“I want to hear everything... It’s everything time.” A frase, falada sem acompanhamento já no primeiro segundo de Eye Contact, diz bastante sobre os procedimentos dos nova-iorquinos. Desde God’s Money (2005), a banda liderada por Lizzi Bougatsos parecia ter escolhido o território da música de celebração para trabalhar com seu jogo de sobreposições e efeitos saturados.
Ao mesmo tempo que radicalizavam o som de pista (grime, dubstep e a eletrônica mais experimentalista), partiam da música de rádio de países pobres. A referência ao Sun City Girls neste contexto é fundamental. Como o trio americano dos anos 90, o GGD trata a música da África Subsaariana, dos países árabes, da Ásia Central e do extremo Oriente como canônicas e trabalha as referências pop dos EUA como exotismo. Os sons são combinados e muitas vezes transformados em outra coisa, seja na manipulação dos timbres, seja na organização rítmica e melódica.

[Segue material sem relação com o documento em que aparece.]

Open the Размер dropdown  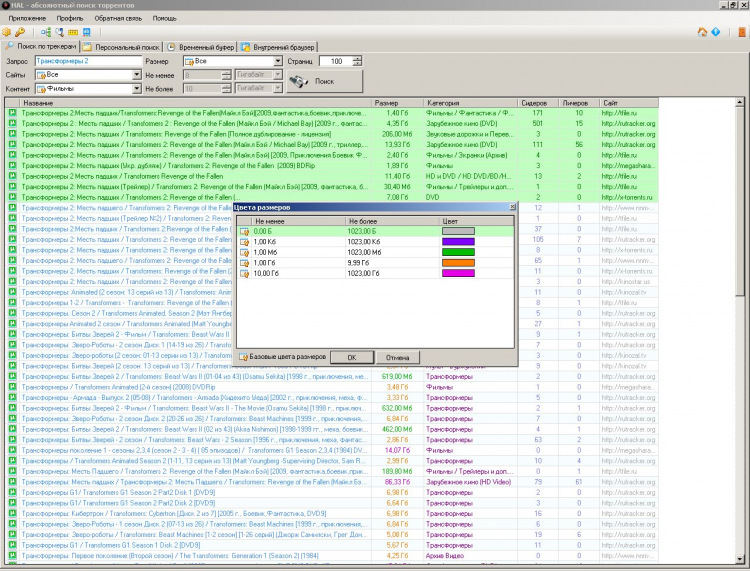pos(278,61)
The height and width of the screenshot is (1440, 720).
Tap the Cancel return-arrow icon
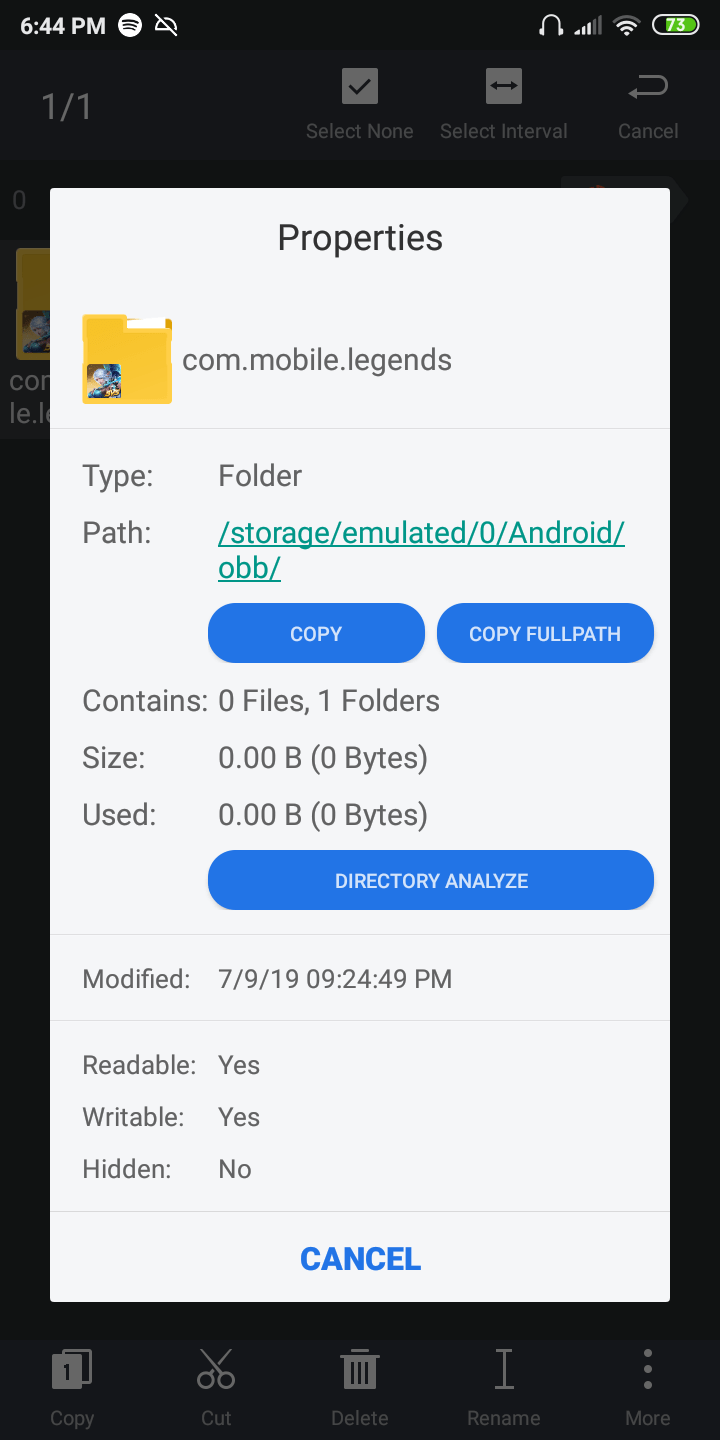click(x=648, y=89)
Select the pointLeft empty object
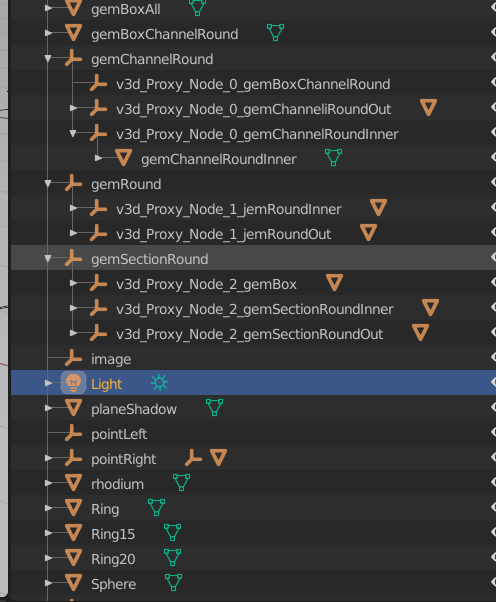 coord(119,434)
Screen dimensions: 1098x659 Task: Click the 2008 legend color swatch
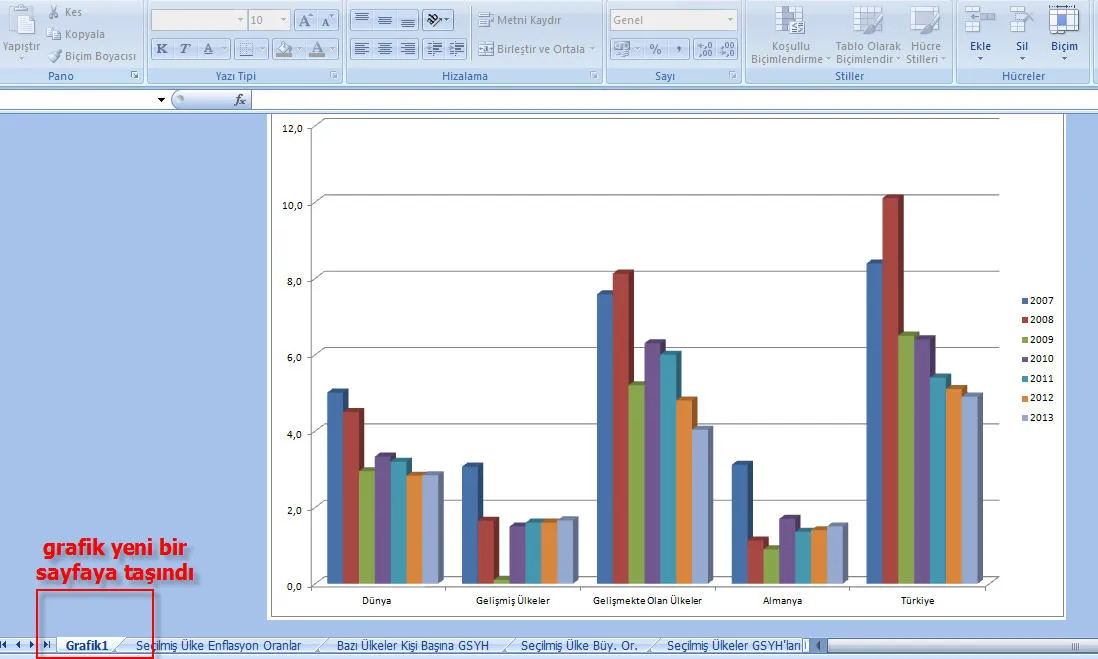[x=1025, y=320]
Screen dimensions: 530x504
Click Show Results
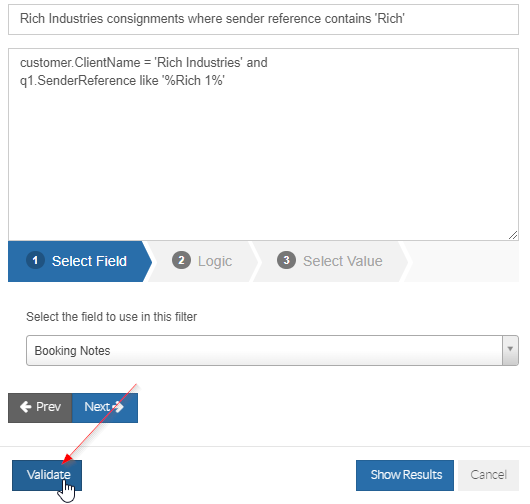click(x=405, y=475)
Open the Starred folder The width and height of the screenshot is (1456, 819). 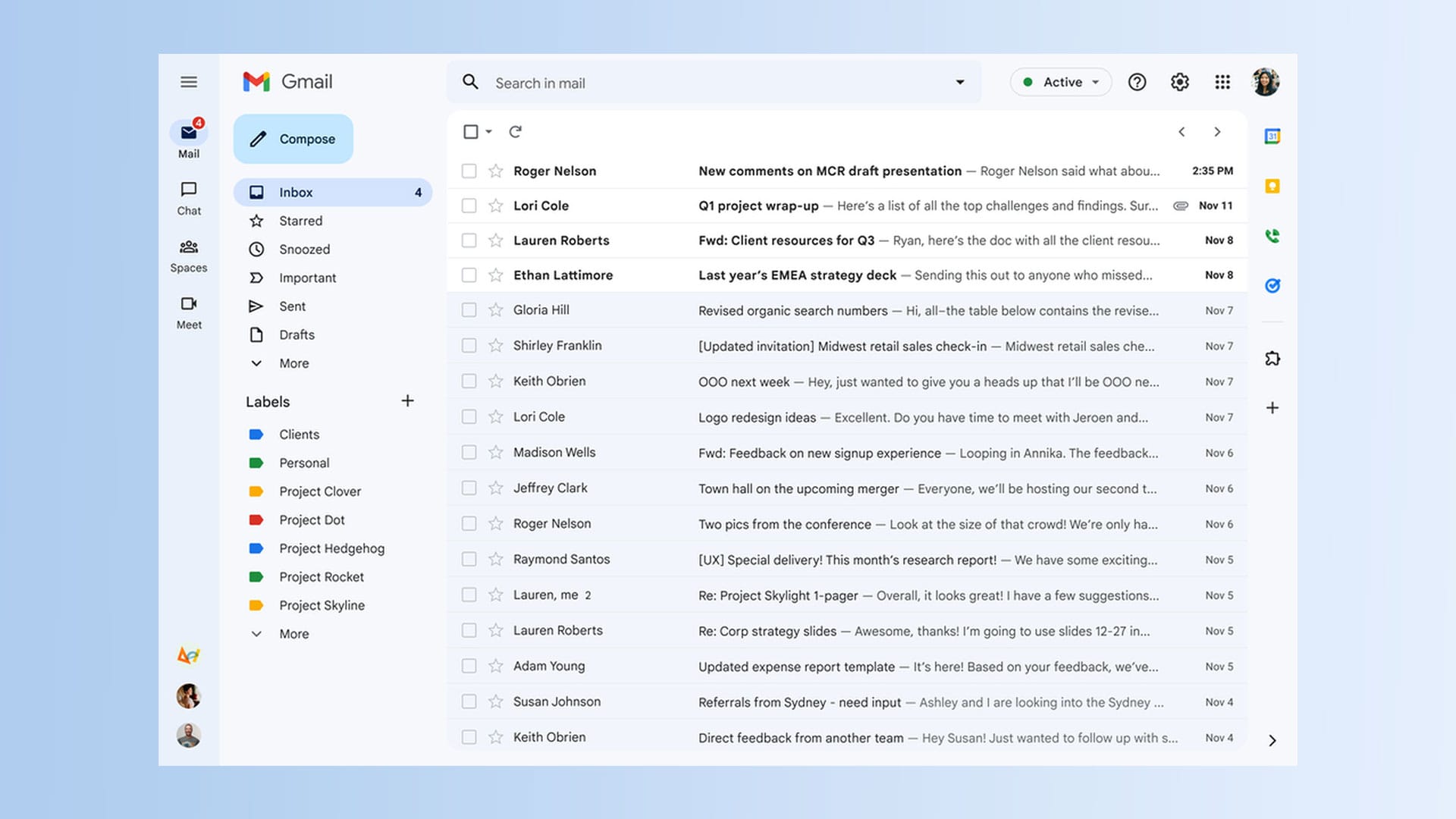(300, 220)
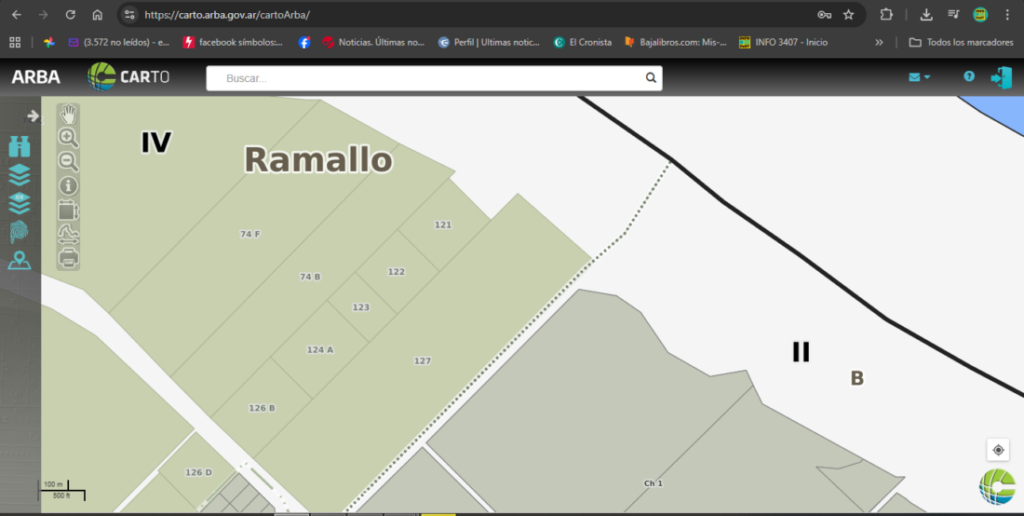Open the envelope contact dropdown
Image resolution: width=1024 pixels, height=516 pixels.
tap(918, 78)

Usando uma analogia visual, os mais de onze minutos de “Glass Jar” parecem uma série de imagens impressas em alta definição e superpostas. Os ruídos se repetem, ficam em destaque, perdem intensidade e se tornam paisagem sonora. O mesmo acontece com vocal e ritmo, criando algo ideal para o que as composições parecem sugerir: uma musica de celebração e transe, parte de uma construção bem pouco cerebral. Algo como um carnaval sintetizado, em que as melodias se perdem com os movimentos, ganham novas dinâmicas e se ressignificam.
Em momentos como “Adult Goth”, “Thru and Thru” e “MindKilla”, a banda trabalha numa sonoridade em que o pop é compreendido por elementos que podem soar extremos, datados ou fora do lugar. Aos poucos, melodia e arranjo se misturam em frações, células rítmicas e ruídos que parecem se prolongar além da duração de cada faixa. Assumir estas impurezas que o modelo de estúdio pasteuriza parece ser um dos grandes trunfos do GGD.
As três vinhetas com o símbolo do infinito são outro ponto forte. Instrumentais ou baseadas em samples, as faixas desnudam o procedimento de amontoar ideias sonoras. Quando estas encontram um ponto comum, se reorganizam. De repente, a banda está em outro lugar, e o ouvinte pensa no sem-número de combinações que um ruído pode ter.